Avid Technology Inc. has a market cap of $489.9 million; its shares were traded at around $12.91 with and P/S ratio of 0.8. AVID is in the portfolios of Richard Blum of Blum Capital Partners, Private Capital of Private Capital Management, Chuck Royce of Royce& Associates, Columbia Wanger of Columbia Wanger Asset Management, Richard Snow of Snow Capital Management, L.P., PRIMECAP Management, Jean-Marie Eveillard of First Eagle Investment Management, LLC.

Highlight of Business Operations:

Our revenues for the three-month period ended September 30, 2010 were $165.1 million, an increase of 8.5% compared to the same period last year, with revenues from video products and services increasing by 8.2%, and revenues from audio products and services increasing by 9.0%. For the three-month period, product revenues increased by 8.7% and services revenues increased by 7.8%. Our revenues for the nine-month period ended September 30, 2010 were $483.2 million, an increase of 6.4% compared to the same period last year, with revenues from video products and services increasing by 3.4%, and revenues from audio products and services increasing by 10.6%. For the nine month period, product revenues increased by 7.6% and services revenues increased by 1.1%. Currency exchange rates had a negative impact on our revenues for both the three- and nine-month periods, compared to the same periods in 2009. The changes in revenues are discussed in further detail in the section titled “Results of Operations” below.

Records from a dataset
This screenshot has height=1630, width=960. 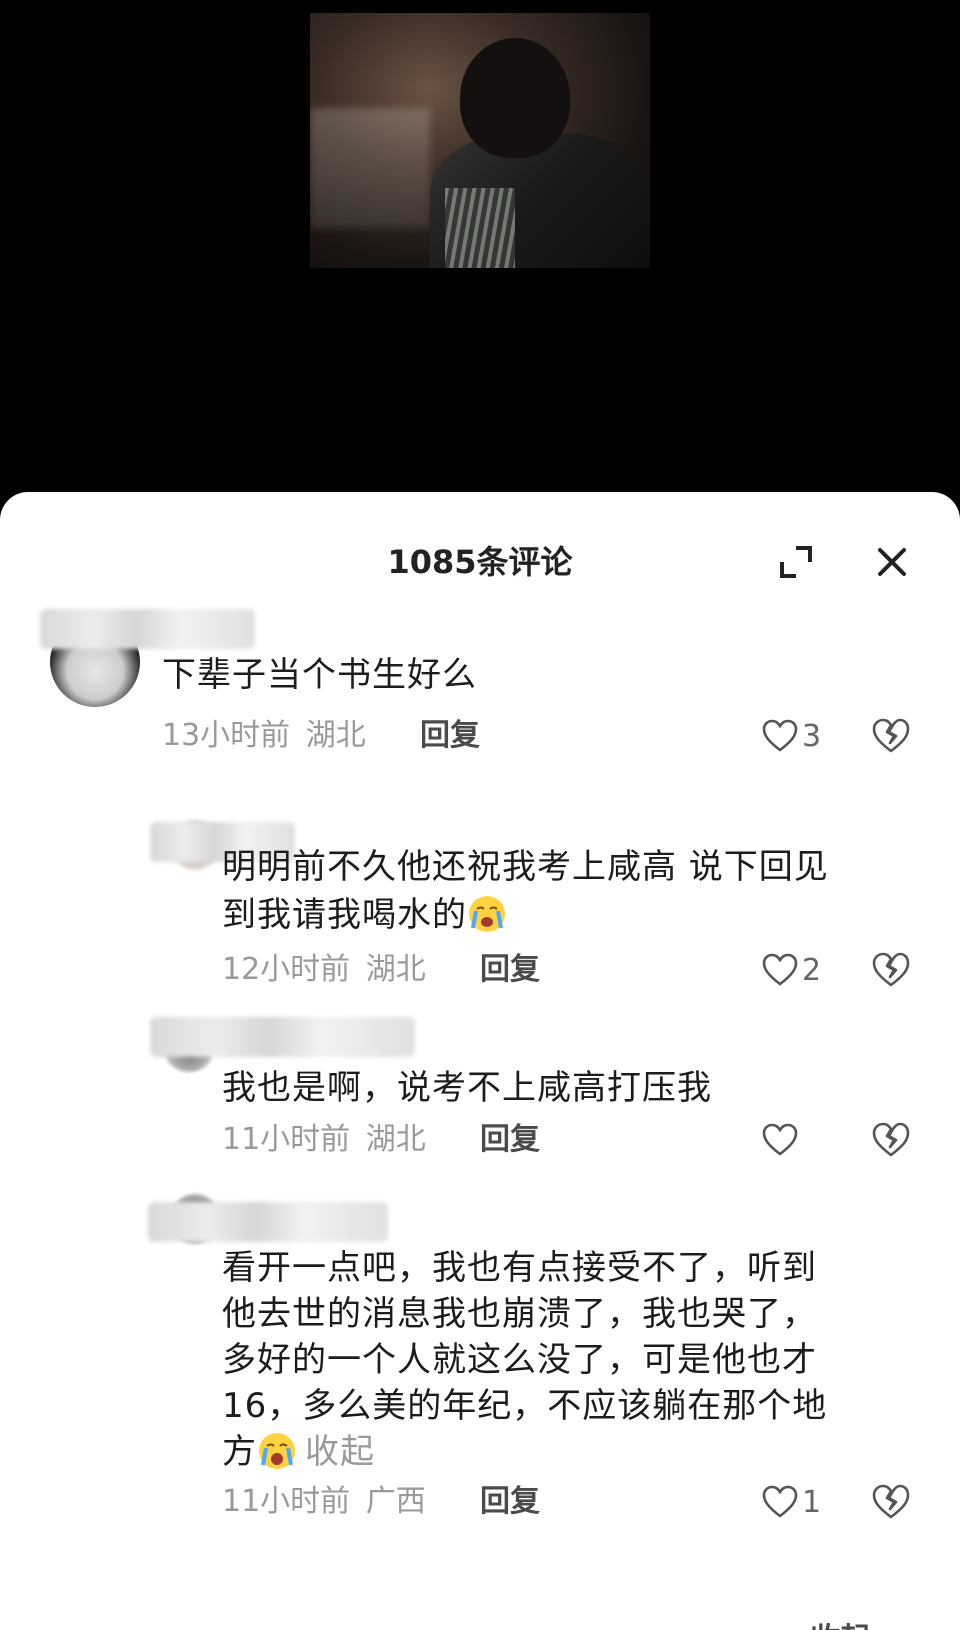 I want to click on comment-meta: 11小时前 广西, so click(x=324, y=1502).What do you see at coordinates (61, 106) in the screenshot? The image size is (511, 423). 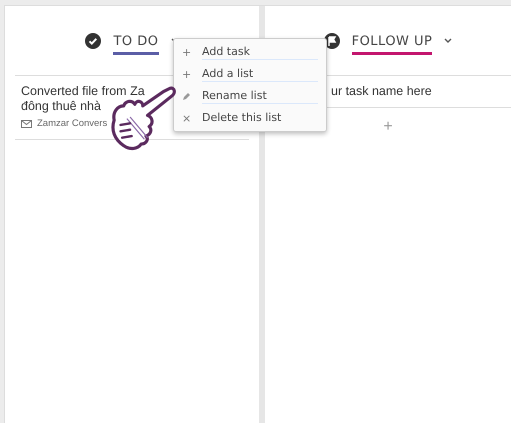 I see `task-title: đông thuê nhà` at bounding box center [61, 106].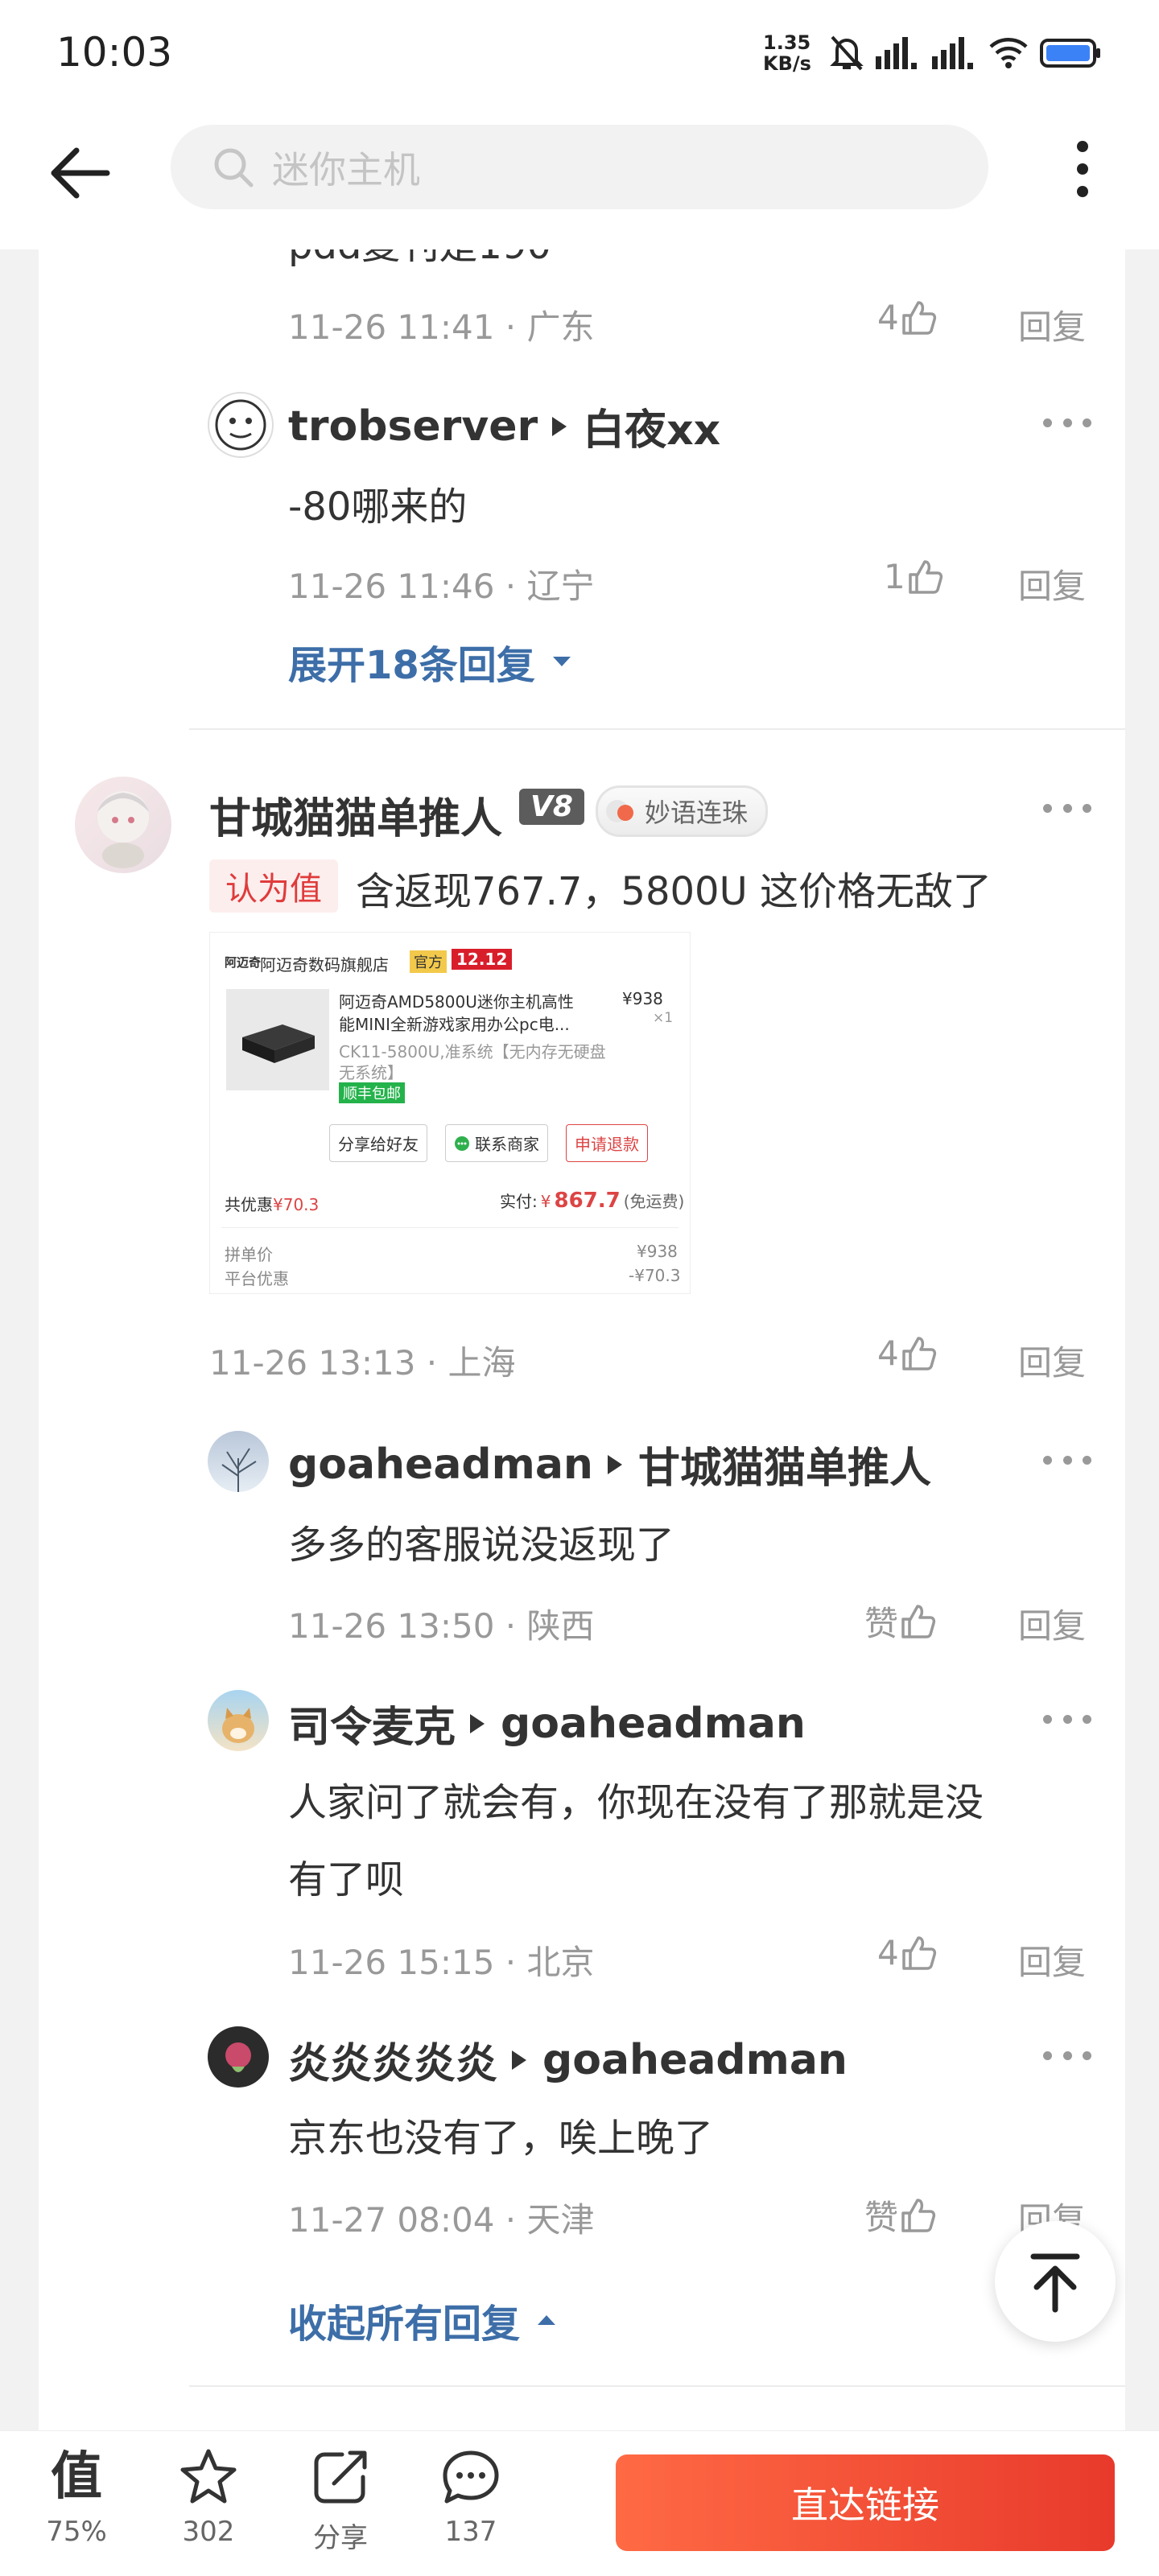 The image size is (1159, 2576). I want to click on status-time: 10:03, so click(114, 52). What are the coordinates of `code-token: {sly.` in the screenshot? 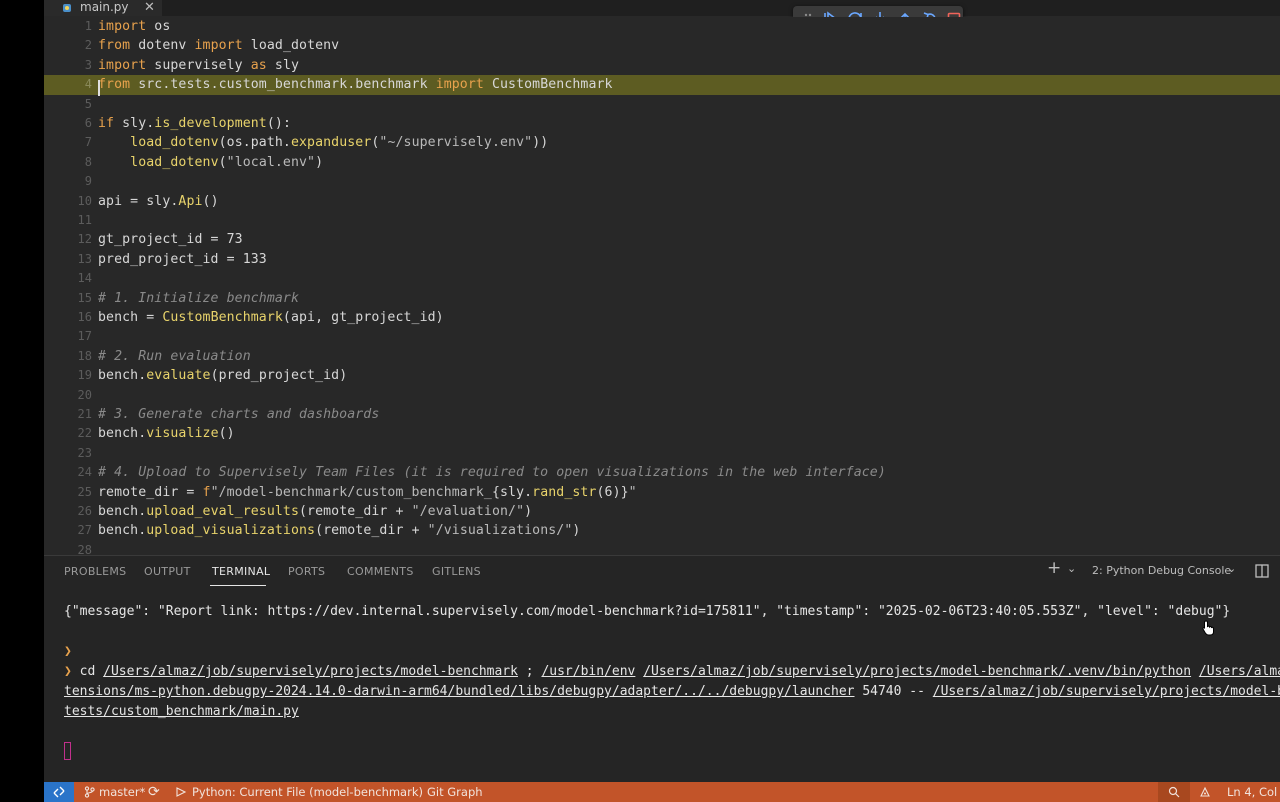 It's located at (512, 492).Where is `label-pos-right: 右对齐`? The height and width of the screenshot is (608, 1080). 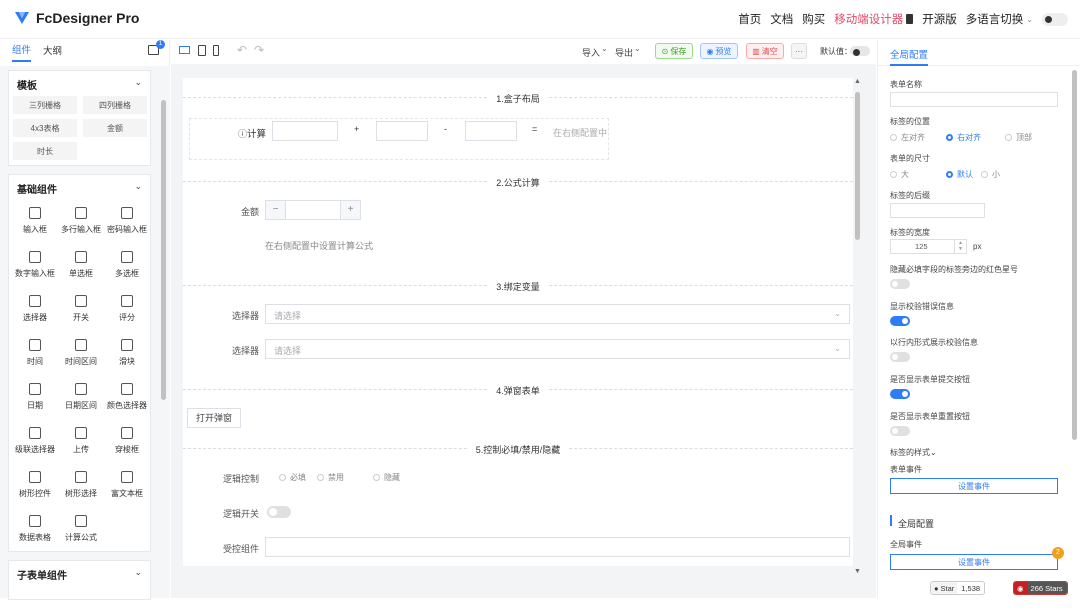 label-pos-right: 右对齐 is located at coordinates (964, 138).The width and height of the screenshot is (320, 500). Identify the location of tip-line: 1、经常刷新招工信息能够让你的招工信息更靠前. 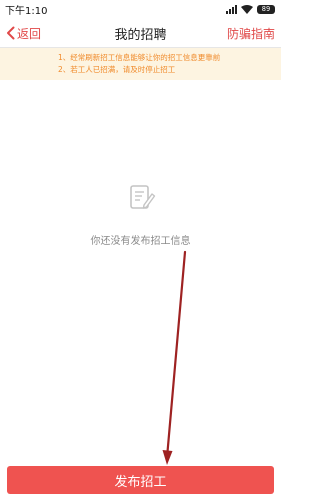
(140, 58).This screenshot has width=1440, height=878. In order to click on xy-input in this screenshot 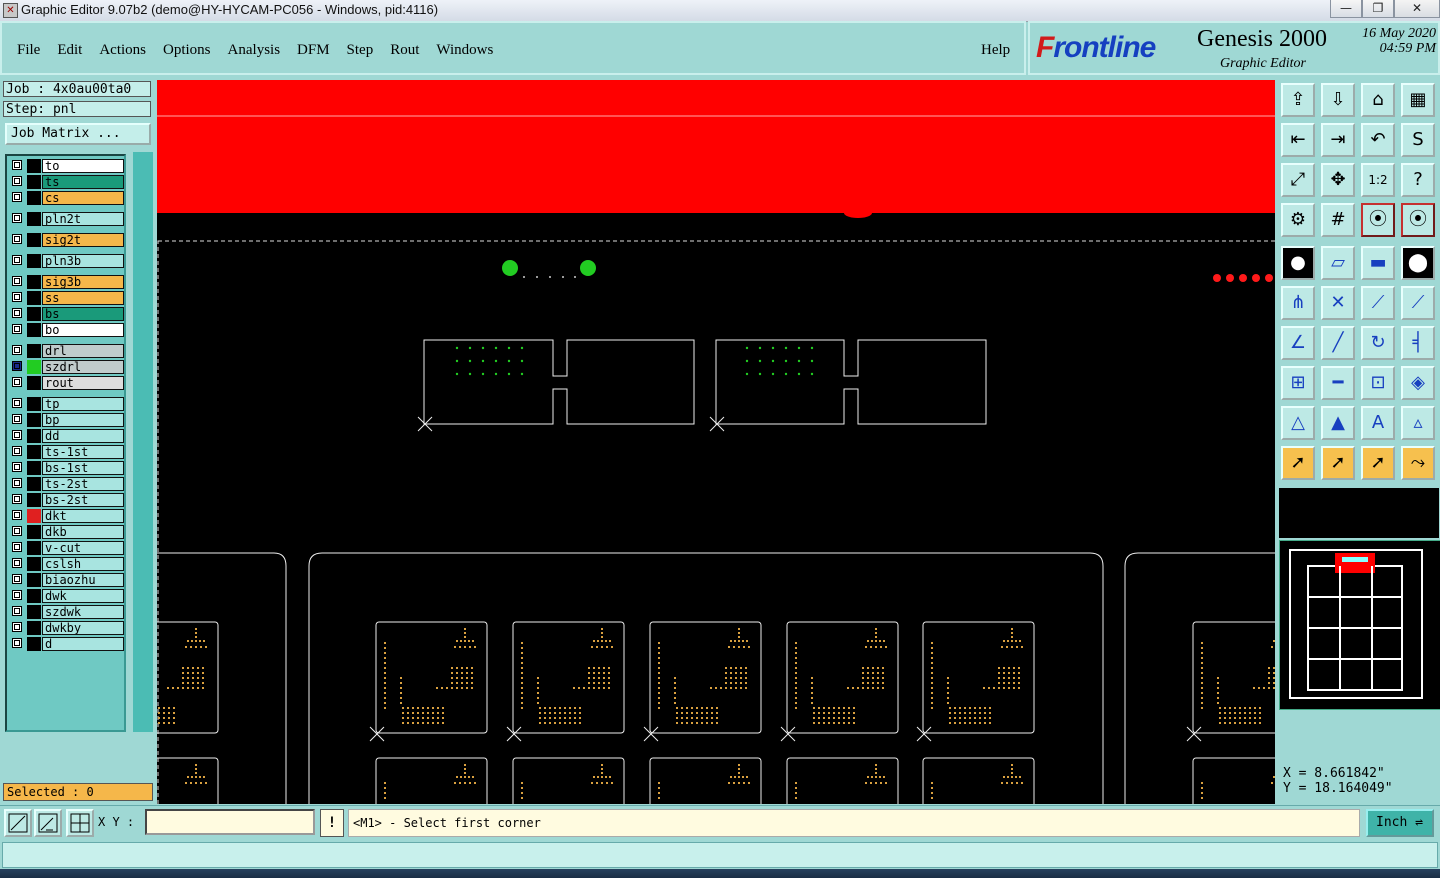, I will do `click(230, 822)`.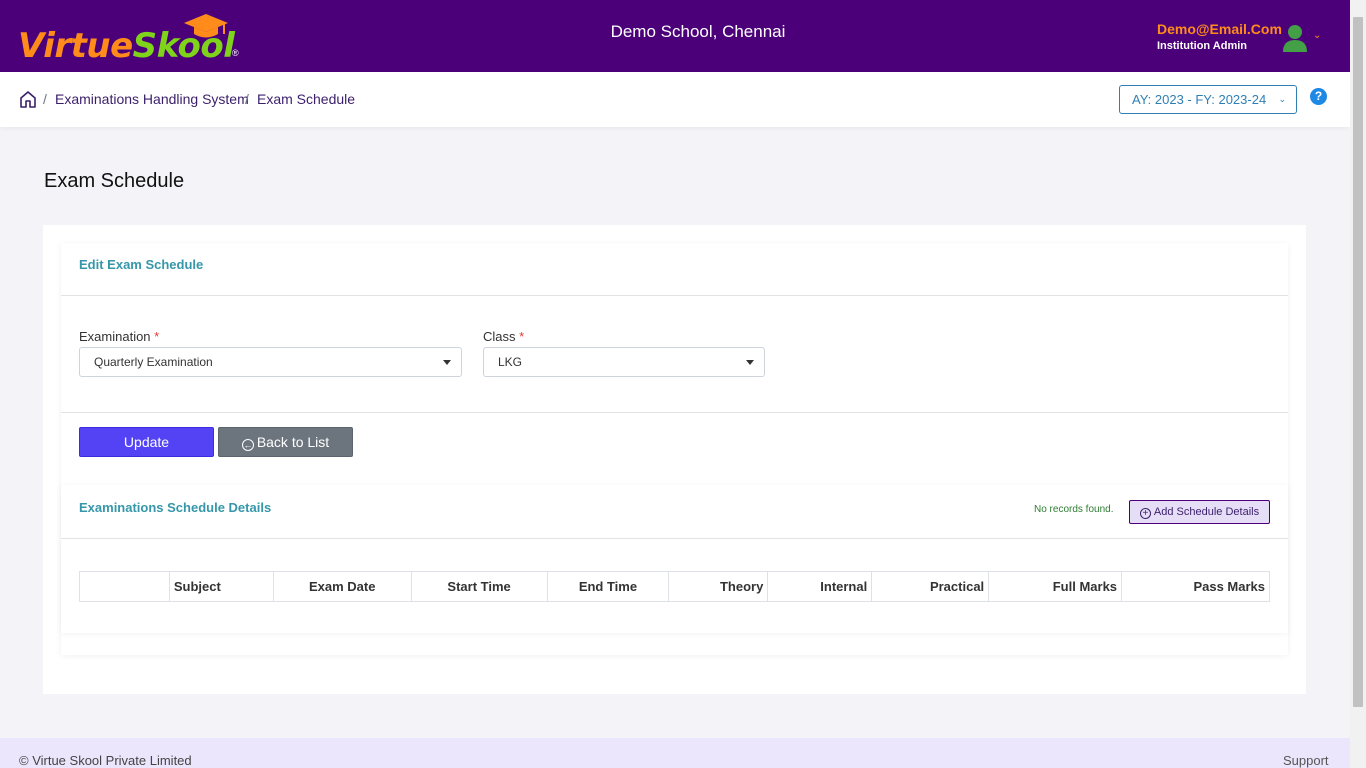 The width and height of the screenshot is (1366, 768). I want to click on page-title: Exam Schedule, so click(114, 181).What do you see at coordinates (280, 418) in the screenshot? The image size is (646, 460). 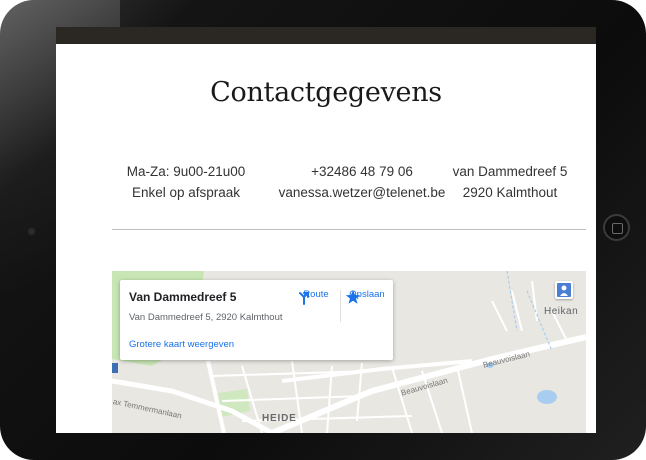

#### ABOUT THIS EXERCISE:
From the Avid Technology financial excerpt above, list every percentage increase reported for the three-month period ended September 30, 2010, and state what each percentage applies to.

#### WRITTEN ANSWER:
- 8.5%: total revenues, compared to the same period last year
- 8.2%: revenues from video products and services
- 9.0%: revenues from audio products and services
- 8.7%: product revenues
- 7.8%: services revenues